When it came to 3-D this year, all you heard from Sony was crickets.
Sony wasn't the only manufacturer that ignored 3-D. Panasonic spent its presentation talking about smart TVs. Sharp focused on new screen technology that promises more energy-efficient sets. Samsung and LG touted their 4K and OLED TVs.
Samsung mentioned 3-D only in connection with a new lens for one of its cameras that will allow it to take 3-D pictures. The only time Sharp mentioned it was to talk about another new screen technology that offers 3-D-like images without glasses.
To be sure, more and more sets now include 3-D capabilities. For example, LG mentioned in passing that all of its 2013 models will be 3-D ready. But that's emblematic of what 3-D is becoming: A standard feature that no one is really excited about and few will pay extra for.
Given 3-D's failure to catch on with consumers, it's understandable TV makers aren't promoting the technology. But for those of us who have experienced the hype over the past several years, its absence this year is jarring.
One hot topic at this year's CES is near-field communications, a technology that has struggled for want of a killer app. But that may be beginning to change.
NFC, which involves low-power radio chips, has been heavily promoted by Google (GOOG) and others for use in allowing consumers to make payments with their mobile phones. Outside of a few places, that market has yet to take off, but the technology is starting to be used as an easy means to help tech gadgets connect to one another.
Last year, Samsung showed how consumers could use the NFC chips in their phones to quickly and easily connect them by just tapping them together. Once their phones were connected, users could transfer pictures and other files from phone to phone without having to email them or send them through text messages.
Now Sony seems to be taking that idea to the next level.
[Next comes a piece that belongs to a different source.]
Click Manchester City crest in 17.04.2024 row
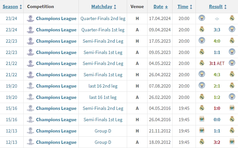Image resolution: width=238 pixels, height=148 pixels. (x=202, y=18)
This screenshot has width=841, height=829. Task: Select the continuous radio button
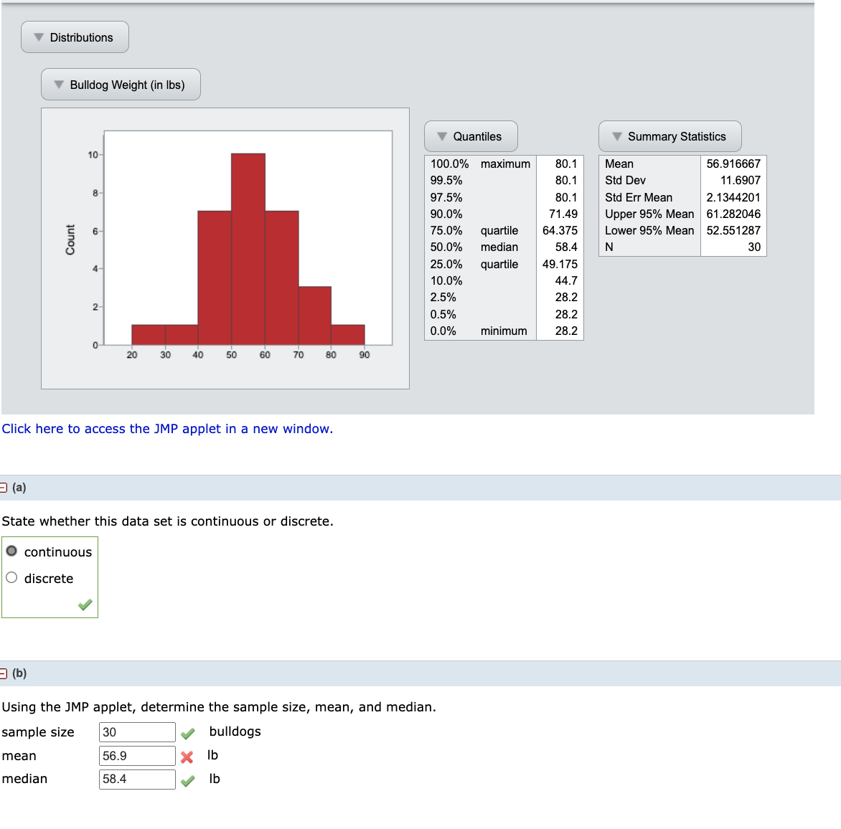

At its booth here, the company is showing how consumers can use NFC chips to connect a variety of gadgets.
By tapping a laptop to a wireless speaker system, users can stream music from their computer without having to monkey with their Wi-Fi or Bluetooth settings. Instead, the two devices connect automatically. Consumers can make a similar connection with the NFC chip in their smartphones, allowing them to easily connect it to a pair of wireless headphones.
Perhaps the coolest use of NFC I saw at Sony's booth was the ability to pair your phone with your TV to send pictures or movies to the TV. Instead of tapping your phone directly to your TV, though, you tap it to the back of the TV's remote. It's not as easy as Apple's (AAPL) AirPlay technology -- which connects gadgets without needing to tap them together -- but it's easier than most non-Apple ways of connecting gadgets that I've seen.
So perhaps there's a use for NFC after all, even if it isn't going to replace your wallet anytime soon.
Meanwhile, Intel (INTC) and its PC allies are reviving an idea that many in the industry had given up for dead long ago: tabletop computers. For the first time in more than a decade, the desktop PC industry is starting to see some innovative new designs that don't come from Apple and aren't inspired by the Mac maker.
Here at CES, Lenovo and Sony are demonstrating all-in-one PCs that can be taken off the desktop and used on your kitchen or coffee table.
The new machines have large screens like traditional desktops -- 27 inches in the case of the Lenovo machine, 21.5 inches on the Sony model. But they also include batteries and multitouch-capable touch screens. The former allows you to carry them around and use them without immediately looking for a power outlet. The latter allows multiple users to interact with them at the same time without needing keyboards or mice.
At its booth Tuesday and during its news conference Monday, Intel demonstrated how consumers could lay these new desktops flat on a table and play family-style games on them. So multiple family members could gather around and play Monopoly or air hockey. Or friends could play poker, using their smartphones to display their individual hands, while using the tabletop PC as the table.